Another brain chemistry change is to cortisol. It helps regulate sleep and accounts for the irregular sleep pattens we experience. This is the cause of us being wide awake in the middle of the night.

Next comes noradrenaline, a powerful stimulant that acts on the muscles directly and acts as a neurotransmitter. It excites the muscle as a stimulant, but it overexcites it as a neurotransmitter. It responsible for the shakes and has nothing to do with nutrition, it is simply overstimulation of the central nervous system. But of the agents being most responsible it is the neurotransmitters that have greatest impact.

There are three main causes of these problems and one notable that isn’t…. Dopamine. Dopamine is responsible for memory enhancement and motivation, but not for the euphoric sensation we get while we are drinking. Its role is to play the part of the fixture, over and over, the imprint of the memory “that was good, do it again”. This accounts for the progressive nature of alcoholism… only the side reinforcing the drinking gets strengthened, the other side does not.

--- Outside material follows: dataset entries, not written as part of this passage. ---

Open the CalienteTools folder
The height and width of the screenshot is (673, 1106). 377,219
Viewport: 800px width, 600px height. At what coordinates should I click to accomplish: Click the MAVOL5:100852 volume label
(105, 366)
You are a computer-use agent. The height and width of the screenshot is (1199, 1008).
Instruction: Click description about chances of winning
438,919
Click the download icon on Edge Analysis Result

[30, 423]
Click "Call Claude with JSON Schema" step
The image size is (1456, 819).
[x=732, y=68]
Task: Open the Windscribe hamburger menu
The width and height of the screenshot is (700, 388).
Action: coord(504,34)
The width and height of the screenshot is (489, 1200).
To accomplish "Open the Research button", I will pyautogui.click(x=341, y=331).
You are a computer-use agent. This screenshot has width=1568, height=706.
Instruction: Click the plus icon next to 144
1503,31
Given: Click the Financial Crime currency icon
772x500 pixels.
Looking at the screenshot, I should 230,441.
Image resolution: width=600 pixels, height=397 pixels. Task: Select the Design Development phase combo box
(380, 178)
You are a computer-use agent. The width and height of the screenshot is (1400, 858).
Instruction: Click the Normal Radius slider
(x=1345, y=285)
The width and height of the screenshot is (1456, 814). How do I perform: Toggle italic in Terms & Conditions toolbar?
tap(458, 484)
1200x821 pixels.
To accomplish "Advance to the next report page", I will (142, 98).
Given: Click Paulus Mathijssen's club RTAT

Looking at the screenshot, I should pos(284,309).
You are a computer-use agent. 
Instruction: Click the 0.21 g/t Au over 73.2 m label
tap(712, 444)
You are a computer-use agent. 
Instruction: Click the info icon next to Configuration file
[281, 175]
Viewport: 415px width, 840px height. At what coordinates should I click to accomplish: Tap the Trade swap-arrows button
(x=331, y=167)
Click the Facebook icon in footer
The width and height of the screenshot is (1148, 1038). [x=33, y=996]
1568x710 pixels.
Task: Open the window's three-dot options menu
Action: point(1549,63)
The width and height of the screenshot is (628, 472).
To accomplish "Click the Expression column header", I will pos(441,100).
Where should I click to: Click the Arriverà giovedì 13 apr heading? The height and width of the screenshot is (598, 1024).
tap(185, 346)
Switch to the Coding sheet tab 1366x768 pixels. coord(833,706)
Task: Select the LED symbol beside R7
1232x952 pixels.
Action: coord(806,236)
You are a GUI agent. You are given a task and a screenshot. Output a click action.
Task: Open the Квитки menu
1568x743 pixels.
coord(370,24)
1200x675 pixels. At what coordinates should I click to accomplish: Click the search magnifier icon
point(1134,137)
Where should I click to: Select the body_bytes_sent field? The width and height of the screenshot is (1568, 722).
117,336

The things that do the harm to us emotionally are; serotonin, gabba, and glutamate, and they are utterly destructive to our well-being.

Gabba and glutamate work in a pair. One of them accelerates brain function while the other simultaneously diminishes it. This has the effect of putting the brain into a permanently agitated state which brings on; anxiety, fear, and a feeling of impending doom.

Serotonin affects our mood and once again the effects are cumulative, there is an incremental burden. What begins as mild depression goes on to become an to overwhelming need to make it all stop. It becomes steadily more debilitating. But not everyone becomes alcoholic, indeed not everyone even has the capacity.

All people share the same reward system but not all people share the same capacity for addiction.

Some people can never become alcoholic while others can, so what makes the difference… our genes.

Some people blame the alcohol industry, others blame drinking with other heavy drinkers, and some others blame drinking in your youth.

This just excuses the fact we were going to wind up having severe drinking problems without the need for any of that. We have an inbuilt desire to drink, full stop.

This can be demonstrated by two things, parents and rats. The parents of adopted alcoholics are far more statistically to carry the condition, which makes it non-inheritable. But it is the second is utterly compelling. Rats bred to be alcohol-seeking rats demonstrate this phenomenon, but the rats seeking alcohol-preferring ones do so every single time. Rodents carry these wayward genes in same ratio, about 7%. It’s genetic.

So the whole story is a concoction as illustrated by facts, a convincing one, a powerful one, but a false one nonetheless… it is an apparition. But how do we see through it?

What brings our lives back together is a hope that things can get better and there is always that hope. So find it in any way that you can. Find faith in the examples of other people or find it in your own faith, they work equally well.

People have gone before and shown the way, but the path is hard.

You will make it if you are persistent. Failure is not a survivable option, so keep going.

Things will get better, and that is my enduring promise to you.